Work to be completed:
Change every "each" in the rows below to "every" and write out the rows again with nothing else altered. Leave the pictures out.

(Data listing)
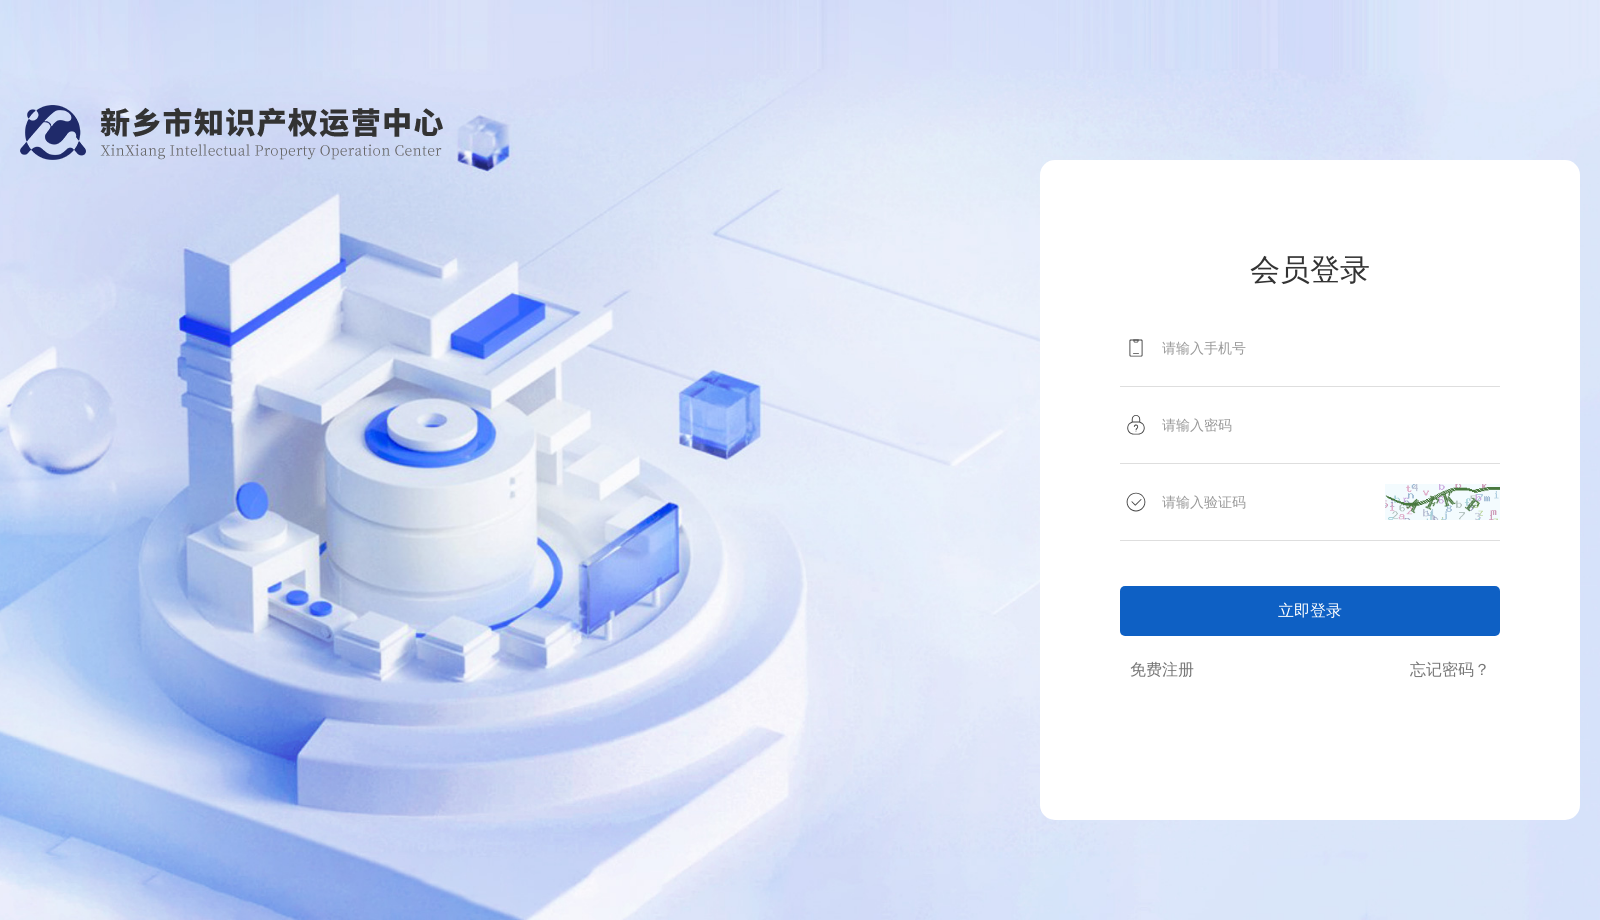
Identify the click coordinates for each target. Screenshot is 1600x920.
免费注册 (1162, 669)
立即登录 (1310, 610)
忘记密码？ (1450, 669)
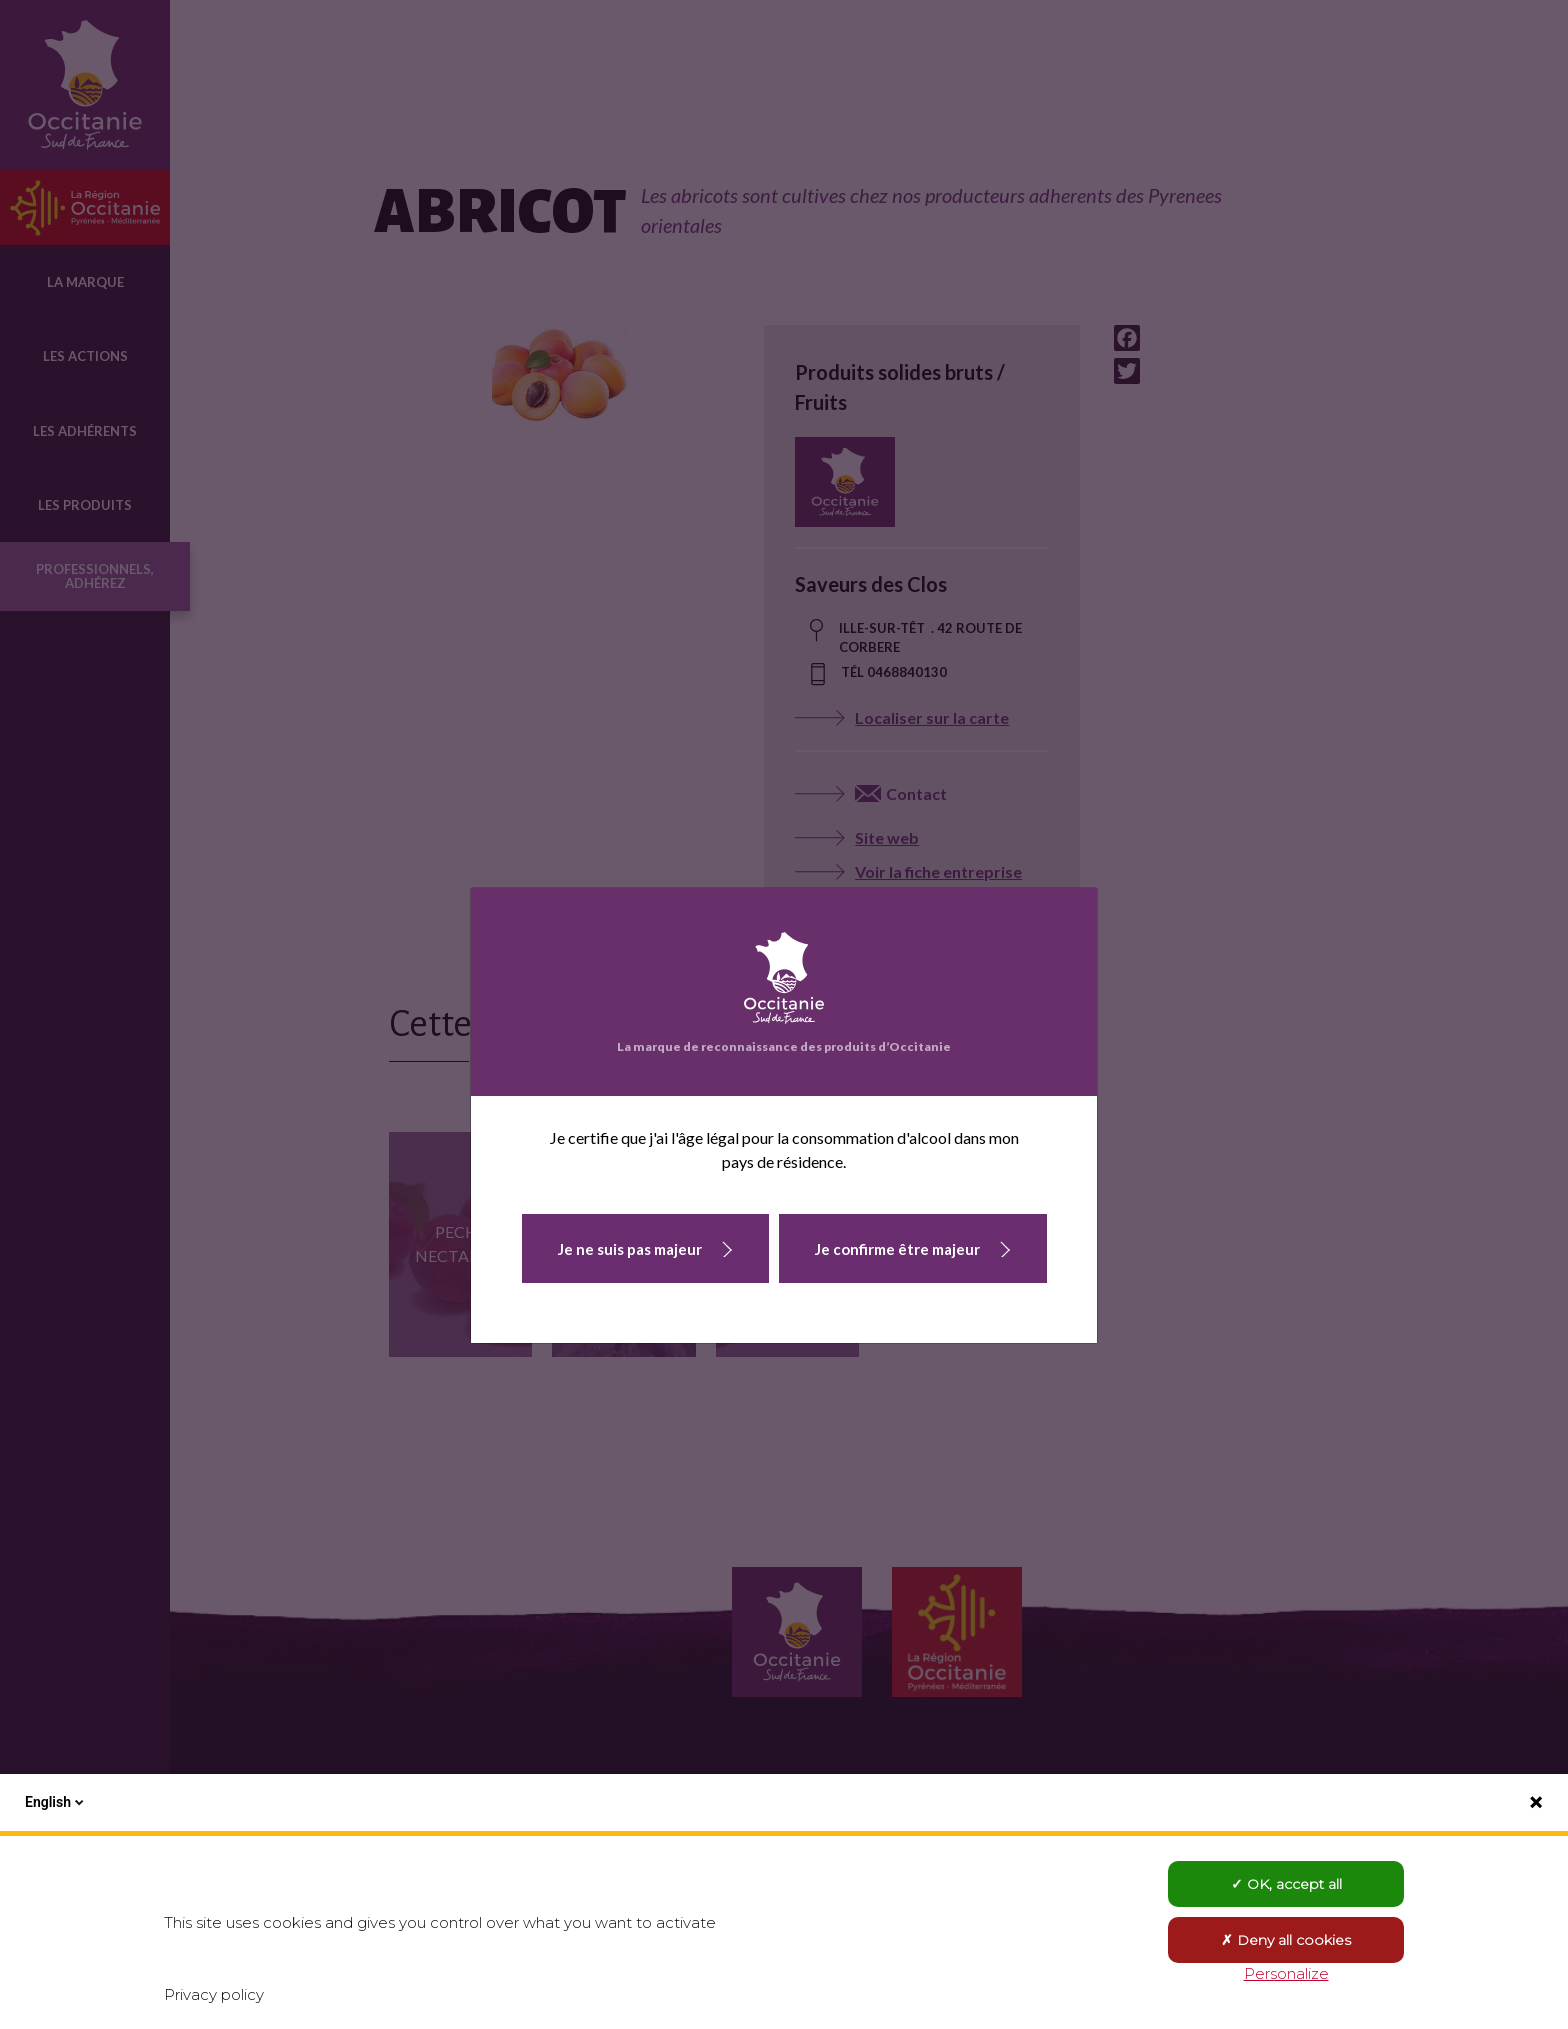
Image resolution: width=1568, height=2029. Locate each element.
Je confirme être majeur (897, 1249)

Result of the exercise:
Identify the click coordinates for every target. Screenshot is 1600x920.
免费注册 (1162, 669)
立即登录 (1310, 610)
忘记密码？ (1450, 669)
Image resolution: width=1568, height=2029. Locate every element.
Je confirme être majeur (897, 1249)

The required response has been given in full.